▸ What you have to do
Render every line of the items below as a JSON list of strings, one string per line, leaving out any blank lines.

▸ Provided records
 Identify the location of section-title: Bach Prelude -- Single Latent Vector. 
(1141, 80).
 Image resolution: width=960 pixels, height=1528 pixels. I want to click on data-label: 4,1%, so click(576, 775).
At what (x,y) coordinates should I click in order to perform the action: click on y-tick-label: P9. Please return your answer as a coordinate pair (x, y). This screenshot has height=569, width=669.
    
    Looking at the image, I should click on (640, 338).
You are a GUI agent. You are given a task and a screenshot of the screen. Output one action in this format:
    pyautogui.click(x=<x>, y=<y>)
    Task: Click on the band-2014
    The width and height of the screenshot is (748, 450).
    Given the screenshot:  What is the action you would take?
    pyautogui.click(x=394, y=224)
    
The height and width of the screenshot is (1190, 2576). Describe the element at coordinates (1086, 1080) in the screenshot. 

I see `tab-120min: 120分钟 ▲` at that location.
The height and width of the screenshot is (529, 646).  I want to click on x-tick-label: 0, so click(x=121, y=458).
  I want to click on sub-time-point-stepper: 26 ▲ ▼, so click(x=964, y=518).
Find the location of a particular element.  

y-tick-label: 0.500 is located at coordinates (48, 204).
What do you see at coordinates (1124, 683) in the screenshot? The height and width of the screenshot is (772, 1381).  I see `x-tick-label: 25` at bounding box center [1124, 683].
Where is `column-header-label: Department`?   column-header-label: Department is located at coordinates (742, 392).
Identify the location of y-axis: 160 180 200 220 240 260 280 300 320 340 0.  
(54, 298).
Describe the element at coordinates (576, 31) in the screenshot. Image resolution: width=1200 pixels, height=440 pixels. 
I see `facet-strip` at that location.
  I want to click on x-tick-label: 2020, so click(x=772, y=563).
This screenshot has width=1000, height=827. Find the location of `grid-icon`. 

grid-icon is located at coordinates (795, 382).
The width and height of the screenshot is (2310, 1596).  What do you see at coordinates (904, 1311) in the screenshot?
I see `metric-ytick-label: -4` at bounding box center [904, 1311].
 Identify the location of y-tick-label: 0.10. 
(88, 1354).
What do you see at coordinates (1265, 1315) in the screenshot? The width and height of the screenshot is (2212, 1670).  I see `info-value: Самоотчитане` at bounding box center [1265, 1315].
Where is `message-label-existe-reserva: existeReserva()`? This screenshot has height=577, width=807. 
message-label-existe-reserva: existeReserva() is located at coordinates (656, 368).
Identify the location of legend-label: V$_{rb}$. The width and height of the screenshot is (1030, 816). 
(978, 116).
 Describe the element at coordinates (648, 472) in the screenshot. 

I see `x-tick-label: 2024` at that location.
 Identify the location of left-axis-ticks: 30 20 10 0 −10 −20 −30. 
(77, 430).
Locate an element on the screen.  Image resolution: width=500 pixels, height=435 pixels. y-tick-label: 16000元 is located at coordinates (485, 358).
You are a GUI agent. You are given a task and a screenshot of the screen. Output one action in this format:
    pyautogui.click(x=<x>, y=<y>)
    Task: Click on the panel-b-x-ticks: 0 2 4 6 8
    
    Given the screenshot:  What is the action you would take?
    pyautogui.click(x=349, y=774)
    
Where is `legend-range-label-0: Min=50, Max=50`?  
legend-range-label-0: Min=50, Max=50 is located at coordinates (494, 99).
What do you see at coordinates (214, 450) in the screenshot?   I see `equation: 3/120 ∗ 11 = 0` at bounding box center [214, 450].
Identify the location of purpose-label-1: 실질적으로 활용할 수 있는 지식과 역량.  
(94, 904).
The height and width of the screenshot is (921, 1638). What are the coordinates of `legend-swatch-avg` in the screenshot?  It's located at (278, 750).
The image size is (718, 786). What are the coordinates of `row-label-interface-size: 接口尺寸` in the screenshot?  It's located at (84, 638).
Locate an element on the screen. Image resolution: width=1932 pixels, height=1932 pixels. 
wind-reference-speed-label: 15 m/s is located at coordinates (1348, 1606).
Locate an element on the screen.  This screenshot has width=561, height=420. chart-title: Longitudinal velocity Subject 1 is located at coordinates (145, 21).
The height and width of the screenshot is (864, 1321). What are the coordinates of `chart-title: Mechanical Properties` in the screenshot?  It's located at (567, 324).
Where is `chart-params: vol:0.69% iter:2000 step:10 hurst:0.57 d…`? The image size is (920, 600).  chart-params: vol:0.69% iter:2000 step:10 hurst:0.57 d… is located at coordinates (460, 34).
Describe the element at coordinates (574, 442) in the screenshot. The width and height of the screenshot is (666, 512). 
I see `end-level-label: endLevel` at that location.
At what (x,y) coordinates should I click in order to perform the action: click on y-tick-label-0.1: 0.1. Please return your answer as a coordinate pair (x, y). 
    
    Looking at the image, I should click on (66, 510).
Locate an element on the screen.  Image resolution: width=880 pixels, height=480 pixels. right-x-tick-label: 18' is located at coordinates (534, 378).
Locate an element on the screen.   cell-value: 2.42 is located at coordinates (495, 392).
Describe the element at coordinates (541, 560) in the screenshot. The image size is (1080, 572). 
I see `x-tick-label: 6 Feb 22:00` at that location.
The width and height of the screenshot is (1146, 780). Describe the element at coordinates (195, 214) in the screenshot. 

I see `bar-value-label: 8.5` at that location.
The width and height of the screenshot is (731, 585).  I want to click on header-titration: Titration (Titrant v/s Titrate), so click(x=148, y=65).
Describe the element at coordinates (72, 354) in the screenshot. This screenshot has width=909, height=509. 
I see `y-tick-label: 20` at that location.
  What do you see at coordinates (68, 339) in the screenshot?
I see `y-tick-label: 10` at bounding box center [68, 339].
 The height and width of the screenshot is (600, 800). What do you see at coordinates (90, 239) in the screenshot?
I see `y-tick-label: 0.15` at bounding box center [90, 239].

▸ Answer box
[
  " Identify the location of section-title: Bach Prelude -- Single Latent Vector. ",
  "(1141, 80).",
  " Image resolution: width=960 pixels, height=1528 pixels. I want to click on data-label: 4,1%, so click(576, 775).",
  "At what (x,y) coordinates should I click in order to perform the action: click on y-tick-label: P9. Please return your answer as a coordinate pair (x, y). This screenshot has height=569, width=669.",
  "    Looking at the image, I should click on (640, 338).",
  "You are a GUI agent. You are given a task and a screenshot of the screen. Output one action in this format:",
  "    pyautogui.click(x=<x>, y=<y>)",
  "    Task: Click on the band-2014",
  "    The width and height of the screenshot is (748, 450).",
  "    Given the screenshot:  What is the action you would take?",
  "    pyautogui.click(x=394, y=224)",
  "The height and width of the screenshot is (1190, 2576). Describe the element at coordinates (1086, 1080) in the screenshot. ",
  "I see `tab-120min: 120分钟 ▲` at that location.",
  "The height and width of the screenshot is (529, 646).  I want to click on x-tick-label: 0, so click(x=121, y=458).",
  "  I want to click on sub-time-point-stepper: 26 ▲ ▼, so click(x=964, y=518).",
  "Find the location of a particular element.  ",
  "y-tick-label: 0.500 is located at coordinates (48, 204).",
  "What do you see at coordinates (1124, 683) in the screenshot? The height and width of the screenshot is (772, 1381).  I see `x-tick-label: 25` at bounding box center [1124, 683].",
  "Where is `column-header-label: Department`?   column-header-label: Department is located at coordinates (742, 392).",
  "Identify the location of y-axis: 160 180 200 220 240 260 280 300 320 340 0.  ",
  "(54, 298).",
  "Describe the element at coordinates (576, 31) in the screenshot. Image resolution: width=1200 pixels, height=440 pixels. ",
  "I see `facet-strip` at that location.",
  "  I want to click on x-tick-label: 2020, so click(x=772, y=563).",
  "This screenshot has width=1000, height=827. Find the location of `grid-icon`. ",
  "grid-icon is located at coordinates (795, 382).",
  "The width and height of the screenshot is (2310, 1596).  What do you see at coordinates (904, 1311) in the screenshot?",
  "I see `metric-ytick-label: -4` at bounding box center [904, 1311].",
  " Identify the location of y-tick-label: 0.10. ",
  "(88, 1354).",
  "What do you see at coordinates (1265, 1315) in the screenshot? The width and height of the screenshot is (2212, 1670).  I see `info-value: Самоотчитане` at bounding box center [1265, 1315].",
  "Where is `message-label-existe-reserva: existeReserva()`? This screenshot has height=577, width=807. ",
  "message-label-existe-reserva: existeReserva() is located at coordinates (656, 368).",
  "Identify the location of legend-label: V$_{rb}$. The width and height of the screenshot is (1030, 816). ",
  "(978, 116).",
  " Describe the element at coordinates (648, 472) in the screenshot. ",
  "I see `x-tick-label: 2024` at that location.",
  " Identify the location of left-axis-ticks: 30 20 10 0 −10 −20 −30. ",
  "(77, 430).",
  "Locate an element on the screen.  Image resolution: width=500 pixels, height=435 pixels. y-tick-label: 16000元 is located at coordinates (485, 358).",
  "You are a GUI agent. You are given a task and a screenshot of the screen. Output one action in this format:",
  "    pyautogui.click(x=<x>, y=<y>)",
  "    Task: Click on the panel-b-x-ticks: 0 2 4 6 8",
  "    Given the screenshot:  What is the action you would take?",
  "    pyautogui.click(x=349, y=774)",
  "Where is `legend-range-label-0: Min=50, Max=50`?  ",
  "legend-range-label-0: Min=50, Max=50 is located at coordinates (494, 99).",
  "What do you see at coordinates (214, 450) in the screenshot?   I see `equation: 3/120 ∗ 11 = 0` at bounding box center [214, 450].",
  "Identify the location of purpose-label-1: 실질적으로 활용할 수 있는 지식과 역량.  ",
  "(94, 904).",
  "The height and width of the screenshot is (921, 1638). What are the coordinates of `legend-swatch-avg` in the screenshot?  It's located at (278, 750).",
  "The image size is (718, 786). What are the coordinates of `row-label-interface-size: 接口尺寸` in the screenshot?  It's located at (84, 638).",
  "Locate an element on the screen. Image resolution: width=1932 pixels, height=1932 pixels. ",
  "wind-reference-speed-label: 15 m/s is located at coordinates (1348, 1606).",
  "Locate an element on the screen.  This screenshot has width=561, height=420. chart-title: Longitudinal velocity Subject 1 is located at coordinates (145, 21).",
  "The height and width of the screenshot is (864, 1321). What are the coordinates of `chart-title: Mechanical Properties` in the screenshot?  It's located at (567, 324).",
  "Where is `chart-params: vol:0.69% iter:2000 step:10 hurst:0.57 d…`? The image size is (920, 600).  chart-params: vol:0.69% iter:2000 step:10 hurst:0.57 d… is located at coordinates (460, 34).",
  "Describe the element at coordinates (574, 442) in the screenshot. The width and height of the screenshot is (666, 512). ",
  "I see `end-level-label: endLevel` at that location.",
  "At what (x,y) coordinates should I click in order to perform the action: click on y-tick-label-0.1: 0.1. Please return your answer as a coordinate pair (x, y). ",
  "    Looking at the image, I should click on (66, 510).",
  "Locate an element on the screen.  Image resolution: width=880 pixels, height=480 pixels. right-x-tick-label: 18' is located at coordinates (534, 378).",
  "Locate an element on the screen.   cell-value: 2.42 is located at coordinates (495, 392).",
  "Describe the element at coordinates (541, 560) in the screenshot. The image size is (1080, 572). ",
  "I see `x-tick-label: 6 Feb 22:00` at that location.",
  "The width and height of the screenshot is (1146, 780). Describe the element at coordinates (195, 214) in the screenshot. ",
  "I see `bar-value-label: 8.5` at that location.",
  "The width and height of the screenshot is (731, 585).  I want to click on header-titration: Titration (Titrant v/s Titrate), so click(x=148, y=65).",
  "Describe the element at coordinates (72, 354) in the screenshot. This screenshot has width=909, height=509. ",
  "I see `y-tick-label: 20` at that location.",
  "  What do you see at coordinates (68, 339) in the screenshot?",
  "I see `y-tick-label: 10` at bounding box center [68, 339].",
  " The height and width of the screenshot is (600, 800). What do you see at coordinates (90, 239) in the screenshot?",
  "I see `y-tick-label: 0.15` at bounding box center [90, 239]."
]